** start Document extract **
Summary and Analysis Chapter 1

Summary

Alice’s Adventures in Wonderland begins as a pleasant fairy tale. Alice and her sister are reading a book that has neither pictures nor conversations. Alice finds the reading tedious; she is anxious for more vivid and direct forms of experience. Her boredom and anxiety cause her to withdraw from the “civilized pastime” of reading dull books and to fall to sleep, entering the world of dreams. At the edge of semi-sleep consciousness, she sees the form of a white rabbit scurrying toward a rabbit-hole. Immediately, Alice is curious and pursues him down the hole. The reason for Alice’s pursuit is that she burns with curiosity; after all, the rabbit is wearing a waistcoat, talking to himself, walking upright, and he has a pocket watch; his image is thus unusual, suggesting romantic and fairy tale “people.” The rabbit’s hole functions like a large laundry chute, and, curiously, Alice “floats” down the hole in a slow descent. In her fall, she has fantasies relating to the absence of gravity, the quality of infinite space, the shape of her body, mass, and velocity. Her free, fanciful associations in the tunnel are in vivid contrast to her innocent, non-reflective curiosity that led her to leap down the hole in the first place.

In fact, her leap downward probably was unconscious. Not once did she hesitate for fear of what she might find or consider how she might get out. Her leap was a leap in a spirit of adventure, a reckless gamble done for fun.

On the other hand, Alice retains her belief in the world above-ground. There are shelves lining the walls of the tunnel, and on one shelf she finds a jar of orange marmalade. Things like the jar (which is empty) reaffirm her feelings that matters are not “too different” here, so she refuses to accept that her experience of floating down a rabbit-hole is unlike previous, curious adventures that she has had. This is just another adventure, and fancying that she might well be headed through the earth’s center, she wonders how to determine her latitude and longitude. Note that it doesn’t seem to matter to her that such terms do not apply under the earth’s surface. Then, Alice considers the prospect of emerging head downward in New Zealand or Australia; her concern is almost a caricature of her childish belief in the impossible.
** end Document extract **
**Exercise instructions:**
**A)** According to the chapter 1 summary, why does Alice follow the white rabbit down the hole?
**B)** In the collection entries, reproduce word for word the rows beginning at the line that contains "Where should I click to: Click the small" and ending at the last row, including both.
** start Data excerpts **
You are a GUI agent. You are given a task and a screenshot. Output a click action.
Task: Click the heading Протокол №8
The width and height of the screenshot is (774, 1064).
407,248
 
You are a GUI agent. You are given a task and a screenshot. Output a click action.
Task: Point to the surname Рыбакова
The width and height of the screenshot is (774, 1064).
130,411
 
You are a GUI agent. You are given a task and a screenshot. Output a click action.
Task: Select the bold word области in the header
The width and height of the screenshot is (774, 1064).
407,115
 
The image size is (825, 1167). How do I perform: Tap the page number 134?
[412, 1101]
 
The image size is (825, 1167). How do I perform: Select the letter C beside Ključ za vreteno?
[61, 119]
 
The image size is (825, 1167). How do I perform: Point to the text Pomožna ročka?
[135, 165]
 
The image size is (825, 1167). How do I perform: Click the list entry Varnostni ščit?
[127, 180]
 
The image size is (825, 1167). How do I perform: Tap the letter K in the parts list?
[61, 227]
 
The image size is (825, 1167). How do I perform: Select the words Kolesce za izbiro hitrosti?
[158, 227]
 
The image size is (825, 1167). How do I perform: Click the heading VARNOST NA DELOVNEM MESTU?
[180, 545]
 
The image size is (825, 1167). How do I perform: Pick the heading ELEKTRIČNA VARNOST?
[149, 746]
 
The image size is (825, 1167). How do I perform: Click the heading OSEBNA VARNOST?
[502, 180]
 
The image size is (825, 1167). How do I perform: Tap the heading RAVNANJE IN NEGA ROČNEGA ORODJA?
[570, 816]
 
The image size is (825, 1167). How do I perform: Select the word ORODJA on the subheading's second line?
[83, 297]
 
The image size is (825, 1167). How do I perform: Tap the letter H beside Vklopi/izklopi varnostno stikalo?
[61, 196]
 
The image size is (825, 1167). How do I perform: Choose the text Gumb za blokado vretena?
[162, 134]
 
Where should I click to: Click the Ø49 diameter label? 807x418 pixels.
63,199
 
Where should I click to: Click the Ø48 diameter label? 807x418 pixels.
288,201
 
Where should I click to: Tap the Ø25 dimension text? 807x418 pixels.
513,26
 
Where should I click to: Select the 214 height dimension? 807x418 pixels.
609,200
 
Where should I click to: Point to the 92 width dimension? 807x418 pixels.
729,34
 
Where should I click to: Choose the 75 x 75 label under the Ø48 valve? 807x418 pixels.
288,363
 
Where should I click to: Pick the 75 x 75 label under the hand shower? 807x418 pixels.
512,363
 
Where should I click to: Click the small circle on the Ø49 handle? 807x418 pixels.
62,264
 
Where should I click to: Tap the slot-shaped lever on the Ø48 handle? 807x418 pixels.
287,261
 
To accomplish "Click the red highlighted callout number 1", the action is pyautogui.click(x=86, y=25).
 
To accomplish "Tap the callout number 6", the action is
** end Data excerpts **
**Response list:**
**A)** She burns with curiosity because the rabbit's image is so unusual: he wears a waistcoat, talks to himself, walks upright and has a pocket watch, which suggests romantic and fairy tale "people."

**B)**
Where should I click to: Click the small circle on the Ø49 handle? 807x418 pixels.
62,264
 
Where should I click to: Tap the slot-shaped lever on the Ø48 handle? 807x418 pixels.
287,261
 
To accomplish "Click the red highlighted callout number 1", the action is pyautogui.click(x=86, y=25).
 
To accomplish "Tap the callout number 6", the action is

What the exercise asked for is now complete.